Conforme
os anos foram passando comecei a olhar para minha mãe como mulher e não
somente como mãe. O exercício de percebê-la enquanto mulher, de
entender as submissões e opressões, me fez notar meu pai como um homem
para além de meus olhos mágicos, nostálgicos de um passado que minha mãe
e eu criamos juntas, no anseio de viver um sonho.
Precisei
revisitar minha infância e pré-adolescência para entender melhor as
estruturas que me moldaram, e compreendi o tanto que minha mãe se anulou
para atender as demandas do meu pai, largou mão de empregos e amigos
para fazê-lo feliz, e o vi se irritando com as conquistas de minha mãe,
insinuando que estas o diminuíam enquanto homem.
Durante
minha vida inteira, as longas ausências do meu pai se fizeram presentes
e sua voz nos dizendo que precisava ir para outra cidade a trabalho,
pois precisava sempre ganhar mais, assombraram cada corredor de nossa
casa. Assim, vi minha mãe sentir intermináveis saudades e sofrer comigo e
por mim, quando a depressão bipolar tomou conta de mim e ainda assim,
meu pai não voltou correndo para casa. Minha irmã era tão pequena, eu
tão doente e minha mãe tão desolada: aprendemos a viver sozinhas porque não restava outra opção.
Por
mil e uma razões, minha mãe empurrou por mais de duas décadas um
casamento fracassado, permeado por humilhações e supressões de desejos e
sonhos. Por anos culpei a minha própria existência por amarrá-la a esse
casamento, até que pude entender a complexidade das estruturas.
No
processo de ver a realidade como ela é, percebi que peguei fragmentos
de boas memórias e as transformei em momentos grandiosos e triunfantes.
Porém, ao olhar com atenção para diversos períodos, vi o amor de minha
mãe segurando meus braços. Vi em todos os lugares os sorrisos amorosos e
sua luta incansável para tornar minha infância um lugar bonito de
revisitar, e de cultivar laços de afeto com meu pai. Mas seus esforços
se viram inúteis quando, em minha adolescência confusa e cheia de
sangue, recebi de meu pai distância, silêncios e desdém.
Depois de
muito tempo e um processo que retorceu minhas entranhas, consegui
admitir que, embora meu pai não usasse violência física, a verbal e
psicológica estava lá o tempo todo, bem abaixo de nossos narizes.
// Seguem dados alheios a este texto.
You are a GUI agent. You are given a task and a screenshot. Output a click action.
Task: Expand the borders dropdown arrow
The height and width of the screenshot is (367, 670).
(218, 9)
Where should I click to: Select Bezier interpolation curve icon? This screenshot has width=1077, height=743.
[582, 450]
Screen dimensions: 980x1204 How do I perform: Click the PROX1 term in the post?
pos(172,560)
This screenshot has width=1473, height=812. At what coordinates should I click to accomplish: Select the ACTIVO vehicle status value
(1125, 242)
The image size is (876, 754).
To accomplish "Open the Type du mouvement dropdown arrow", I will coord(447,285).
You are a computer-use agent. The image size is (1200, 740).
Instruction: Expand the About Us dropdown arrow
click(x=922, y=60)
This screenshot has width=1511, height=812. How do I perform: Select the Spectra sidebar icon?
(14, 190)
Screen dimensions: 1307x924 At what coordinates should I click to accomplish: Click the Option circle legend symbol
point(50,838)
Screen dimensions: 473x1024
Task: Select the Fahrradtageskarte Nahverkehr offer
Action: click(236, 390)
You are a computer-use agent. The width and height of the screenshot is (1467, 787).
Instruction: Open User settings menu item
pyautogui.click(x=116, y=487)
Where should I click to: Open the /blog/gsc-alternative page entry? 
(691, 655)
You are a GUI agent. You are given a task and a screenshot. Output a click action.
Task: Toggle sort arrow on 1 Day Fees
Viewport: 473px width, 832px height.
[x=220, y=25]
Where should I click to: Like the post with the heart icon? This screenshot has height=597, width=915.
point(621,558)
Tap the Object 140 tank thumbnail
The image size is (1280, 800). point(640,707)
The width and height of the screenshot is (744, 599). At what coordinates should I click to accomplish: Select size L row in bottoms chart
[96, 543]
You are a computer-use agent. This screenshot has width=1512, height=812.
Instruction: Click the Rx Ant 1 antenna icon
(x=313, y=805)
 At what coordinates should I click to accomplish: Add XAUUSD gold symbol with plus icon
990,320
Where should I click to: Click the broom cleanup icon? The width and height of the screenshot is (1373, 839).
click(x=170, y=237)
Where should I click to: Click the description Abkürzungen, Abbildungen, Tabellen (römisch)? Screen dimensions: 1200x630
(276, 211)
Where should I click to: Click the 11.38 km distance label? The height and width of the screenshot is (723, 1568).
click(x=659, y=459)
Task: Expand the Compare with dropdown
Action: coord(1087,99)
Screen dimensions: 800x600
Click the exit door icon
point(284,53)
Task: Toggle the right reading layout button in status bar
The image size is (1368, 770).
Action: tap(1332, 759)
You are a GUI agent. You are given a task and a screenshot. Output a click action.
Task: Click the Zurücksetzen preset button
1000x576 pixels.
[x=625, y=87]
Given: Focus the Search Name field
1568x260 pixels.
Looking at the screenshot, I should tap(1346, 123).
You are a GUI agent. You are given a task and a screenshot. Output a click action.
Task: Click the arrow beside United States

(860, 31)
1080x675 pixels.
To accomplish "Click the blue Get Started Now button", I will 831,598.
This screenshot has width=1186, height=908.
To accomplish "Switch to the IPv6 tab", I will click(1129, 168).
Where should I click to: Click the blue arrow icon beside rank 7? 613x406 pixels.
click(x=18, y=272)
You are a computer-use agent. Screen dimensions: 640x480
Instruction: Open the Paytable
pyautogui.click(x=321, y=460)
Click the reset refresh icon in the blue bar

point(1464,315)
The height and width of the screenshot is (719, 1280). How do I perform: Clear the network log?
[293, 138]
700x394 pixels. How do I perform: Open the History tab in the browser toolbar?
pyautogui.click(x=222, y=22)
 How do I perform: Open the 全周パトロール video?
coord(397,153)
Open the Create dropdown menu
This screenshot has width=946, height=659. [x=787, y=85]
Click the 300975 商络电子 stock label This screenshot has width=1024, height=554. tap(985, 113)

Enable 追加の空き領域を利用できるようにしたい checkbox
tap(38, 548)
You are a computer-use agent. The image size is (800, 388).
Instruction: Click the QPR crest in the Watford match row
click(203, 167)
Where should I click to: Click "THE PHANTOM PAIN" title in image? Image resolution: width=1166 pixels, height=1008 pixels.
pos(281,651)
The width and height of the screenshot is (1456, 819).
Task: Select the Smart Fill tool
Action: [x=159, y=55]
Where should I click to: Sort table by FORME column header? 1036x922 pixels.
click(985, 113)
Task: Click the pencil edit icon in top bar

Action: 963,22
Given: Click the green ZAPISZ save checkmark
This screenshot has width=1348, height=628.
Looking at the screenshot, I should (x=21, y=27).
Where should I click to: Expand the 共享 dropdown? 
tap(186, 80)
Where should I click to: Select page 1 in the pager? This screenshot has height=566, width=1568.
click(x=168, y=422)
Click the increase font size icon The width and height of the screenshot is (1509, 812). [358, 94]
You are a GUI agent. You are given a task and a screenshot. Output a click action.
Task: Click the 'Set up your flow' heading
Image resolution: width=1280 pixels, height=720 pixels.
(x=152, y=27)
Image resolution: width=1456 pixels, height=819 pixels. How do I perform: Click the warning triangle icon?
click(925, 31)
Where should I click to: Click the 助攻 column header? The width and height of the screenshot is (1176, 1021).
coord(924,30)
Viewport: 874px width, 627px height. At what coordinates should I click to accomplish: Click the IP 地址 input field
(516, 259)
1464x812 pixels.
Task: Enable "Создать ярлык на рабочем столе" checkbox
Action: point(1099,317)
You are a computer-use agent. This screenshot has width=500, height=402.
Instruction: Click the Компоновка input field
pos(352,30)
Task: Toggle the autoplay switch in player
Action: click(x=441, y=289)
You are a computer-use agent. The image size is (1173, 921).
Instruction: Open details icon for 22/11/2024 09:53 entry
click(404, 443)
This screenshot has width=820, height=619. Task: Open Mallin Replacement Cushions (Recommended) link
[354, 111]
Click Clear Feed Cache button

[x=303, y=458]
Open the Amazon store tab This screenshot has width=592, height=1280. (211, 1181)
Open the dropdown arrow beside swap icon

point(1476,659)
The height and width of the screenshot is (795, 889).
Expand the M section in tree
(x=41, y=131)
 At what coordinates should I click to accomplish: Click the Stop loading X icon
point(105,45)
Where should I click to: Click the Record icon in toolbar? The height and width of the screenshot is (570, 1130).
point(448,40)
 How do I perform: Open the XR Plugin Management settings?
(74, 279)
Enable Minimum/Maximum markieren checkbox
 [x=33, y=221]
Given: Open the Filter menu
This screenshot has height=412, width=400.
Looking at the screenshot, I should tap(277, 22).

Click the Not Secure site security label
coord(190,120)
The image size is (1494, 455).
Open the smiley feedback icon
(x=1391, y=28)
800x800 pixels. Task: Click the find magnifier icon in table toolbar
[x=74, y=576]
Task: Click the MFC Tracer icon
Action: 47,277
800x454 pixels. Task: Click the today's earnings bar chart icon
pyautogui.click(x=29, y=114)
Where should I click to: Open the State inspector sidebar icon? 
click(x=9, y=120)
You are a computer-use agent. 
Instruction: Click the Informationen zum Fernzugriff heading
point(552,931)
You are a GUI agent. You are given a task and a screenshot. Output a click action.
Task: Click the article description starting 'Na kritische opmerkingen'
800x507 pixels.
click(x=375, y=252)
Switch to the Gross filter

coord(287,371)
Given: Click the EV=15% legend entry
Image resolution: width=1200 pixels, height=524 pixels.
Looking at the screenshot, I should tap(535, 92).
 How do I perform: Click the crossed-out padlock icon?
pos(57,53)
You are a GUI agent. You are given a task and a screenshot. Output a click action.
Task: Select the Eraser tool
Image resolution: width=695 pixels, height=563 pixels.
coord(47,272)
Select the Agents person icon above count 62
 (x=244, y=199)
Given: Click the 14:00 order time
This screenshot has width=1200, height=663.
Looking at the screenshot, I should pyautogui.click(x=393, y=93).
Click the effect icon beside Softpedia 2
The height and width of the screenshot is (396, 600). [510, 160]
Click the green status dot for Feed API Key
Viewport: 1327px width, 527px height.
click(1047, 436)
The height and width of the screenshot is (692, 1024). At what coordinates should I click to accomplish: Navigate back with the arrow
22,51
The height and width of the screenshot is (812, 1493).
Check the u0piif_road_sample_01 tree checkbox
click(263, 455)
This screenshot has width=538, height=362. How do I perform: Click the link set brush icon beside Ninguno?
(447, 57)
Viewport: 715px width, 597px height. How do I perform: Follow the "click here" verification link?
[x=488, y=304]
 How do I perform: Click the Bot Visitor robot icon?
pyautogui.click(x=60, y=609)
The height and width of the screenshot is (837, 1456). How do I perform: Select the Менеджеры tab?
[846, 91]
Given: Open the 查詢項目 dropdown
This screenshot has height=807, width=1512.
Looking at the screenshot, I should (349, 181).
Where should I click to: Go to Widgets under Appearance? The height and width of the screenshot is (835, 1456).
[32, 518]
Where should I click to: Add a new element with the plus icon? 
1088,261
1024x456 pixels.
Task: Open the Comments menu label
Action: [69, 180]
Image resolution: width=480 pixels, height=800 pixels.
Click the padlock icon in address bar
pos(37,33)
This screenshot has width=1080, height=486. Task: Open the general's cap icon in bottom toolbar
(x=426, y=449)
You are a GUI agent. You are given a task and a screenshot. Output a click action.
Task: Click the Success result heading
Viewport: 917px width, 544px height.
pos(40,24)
E então ele me pergunta: Por que você não está ao meu lado?
E
eu só consigo pensar: Como vou lhe oferecer um carinho e afeto que não
me lembro de ter recebido? Sim, o recebi até os sete anos de idade, mas
entende que não foi cultivado?
Afinal, entendi que o relacionamento abusivo estava pairando no ar e fui criada em meio a tudo isso, e reproduzia comportamentos que acreditei serem meus por natureza. Me permiti entrar em um doloroso processo de desconstrução do “eu” e compreender melhor as razões de minha mãe ser como ela é, os transtornos e criação do meu pai. Me foi possível assimilar as razões pelas quais criei um mundo imaginário, fora dessa realidade e cheio de fantasias que é tão intrínseco a mim. Aqui dentro não há gritos. Não existe chantagem emocional. Aqui dentro, no meu mundo, estou só.